# Poetry at The WH,Another Liberal Double Standard



## 7costanza (Aug 29, 2006)

Found this on another site. Im so sick of the liberals and their double standards. Almost every issue they talk about is a ds.

Firearms, they dont want to let you and I own them BUT they are protected by individuals with guns.

Green BS, they say drive a Prius and make your home " Green" BUT they are all driven around in huge SUVs and G5 jets that burn more fuel than I will in my life.

1st Amendment, they love to talk about it but in the end they try to pass a Fairness Doctrine to control free speech of their opposition.

And Now poetry, they ruined Laura Bushs reading BUT now have some black POS reading about killing Cops and threatening a former Pres, WTF with these CUNTS...

Michelle Obama | Burn Bush | Poetry | The Daily Caller


----------



## kwflatbed (Dec 29, 2004)

That BITCH is as bad as the ASS-HOLE she is married to !!!!!!!


----------



## KozmoKramer (Apr 25, 2004)

WOW, hard to argue with someone so eloquently skilled in the English language.
_Run, Drum, Hung, Sun, Stung_. Common the Douche almost put's Dr. Seuss to shame with his uncommon ability to rhyme 4 letter words.
The boys momma must be so proud.


----------



## kwflatbed (Dec 29, 2004)

*Common Sense? Rapper's WH Invite Stirs Controversy*

Obama invite to rapper Common raises ire over political lyrics - and his ties to the president's ex-pastor

*VIDEO: Common Is a 'Thug,' Karl Rove Says*


----------



## cc3915 (Mar 26, 2004)

I hope the Republican Party is writing all this shit down.


----------



## HistoryHound (Aug 30, 2008)

This just goes to show how much michelle knows about poetry. Just because it rhymes doesn't make the author a poet. There are plenty of other people they could have invited for a poetry night, but they choose this low life. What? Maya Angelou, Forrest Hamer, Imamu Amiri Baraka and Corenlius Eady (just to name a few) weren't available? I've only read a couple of poems from each of them, but the ones I read were expressive and actually said something. Oh, but the poems I came across for them didn't rhyme like "common's' did. 

If they came out said that they wanted black poets to showcase, I'd be willing to give them a pass. I'd accept that they wanted to show people that there are poets that don't fit the image that most people have of a poet. But, it seems they don't want to showcase talented people with the ability to express themselves thoughtfully and intelligentely. It appears that all the obama's want to do is irritate people. 

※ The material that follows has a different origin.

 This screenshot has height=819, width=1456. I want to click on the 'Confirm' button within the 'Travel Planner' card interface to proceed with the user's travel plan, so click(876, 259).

Forget for a minute that they are the president and first lady. As parents, why would they want to welcome someone who is so distasteful into their home? Why would they embrace the ideas of a man who professes violence? I wouldn't want this "common" person anywhere near my daughters let alone in the same building that they live in.


----------



## cc3915 (Mar 26, 2004)

*NJ State Police "Outraged" Over Rapper Invite to White House*

The invitation of rapper Common to the White House this week is drawing the ire of the union representing New Jersey state police.

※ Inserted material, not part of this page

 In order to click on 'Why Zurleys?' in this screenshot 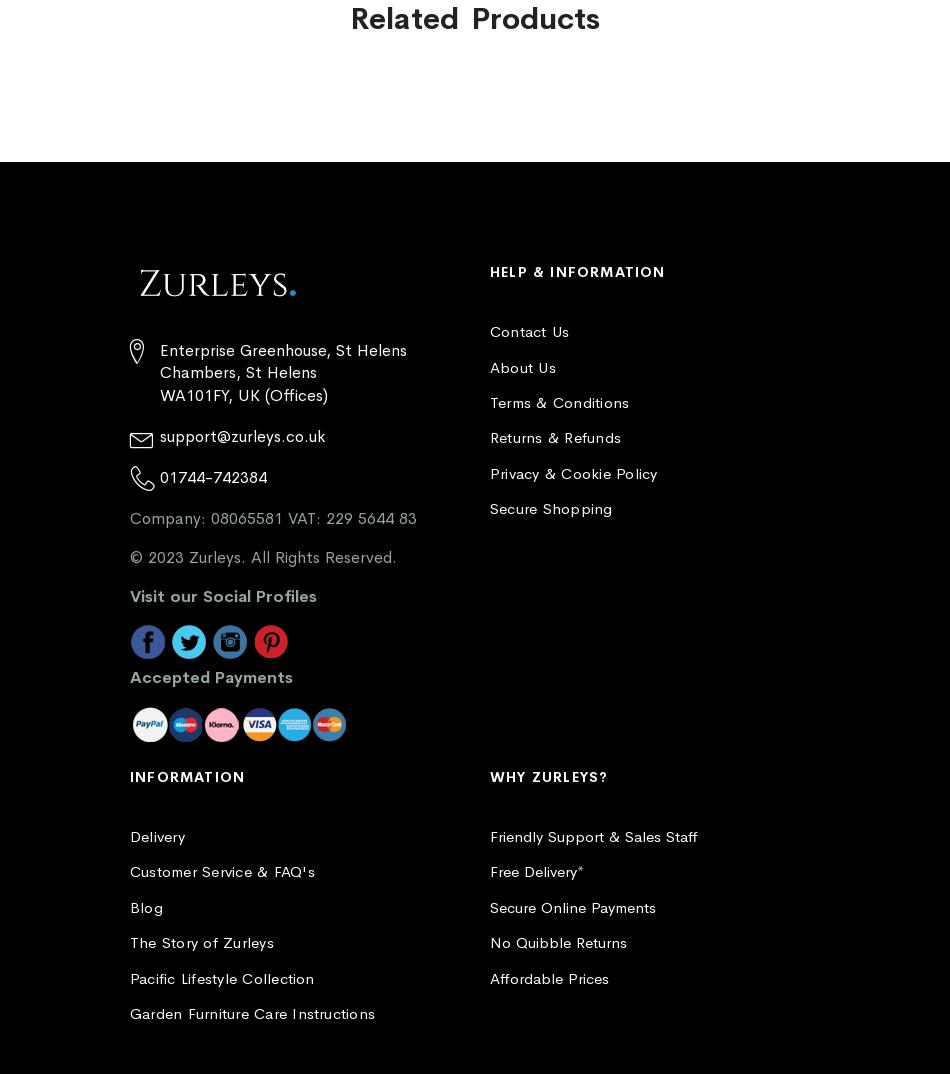, I will do `click(549, 774)`.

While even casual hip-hop fans wouldn't characterize him as a controversial rapper, Common found himself under the microscope after First Lady Michelle Obama invited him to the White House for an arts event. In question: the lyrics to "A Song for Assata," about convicted cop-killer and former Black Panther Assata Shakur.

The White House said Wednesday it stood by the decision to invite Common. Press Secretary Jay Carney said the conservative backlash distorts what Common stands for, and added that the president appreciates Common's work with children in Chicago.

NJ Cops "Outraged" Over WH Rapper Invite | NBC New York


----------



## Guest (May 12, 2011)

cc3915 said:


> The White House said Wednesday it stood by the decision to invite Common. Press Secretary Jay Carney said the conservative backlash distorts what Common stands for


What he stands for is the problem. There is nothing to distort.

sent from Droid Incredible


----------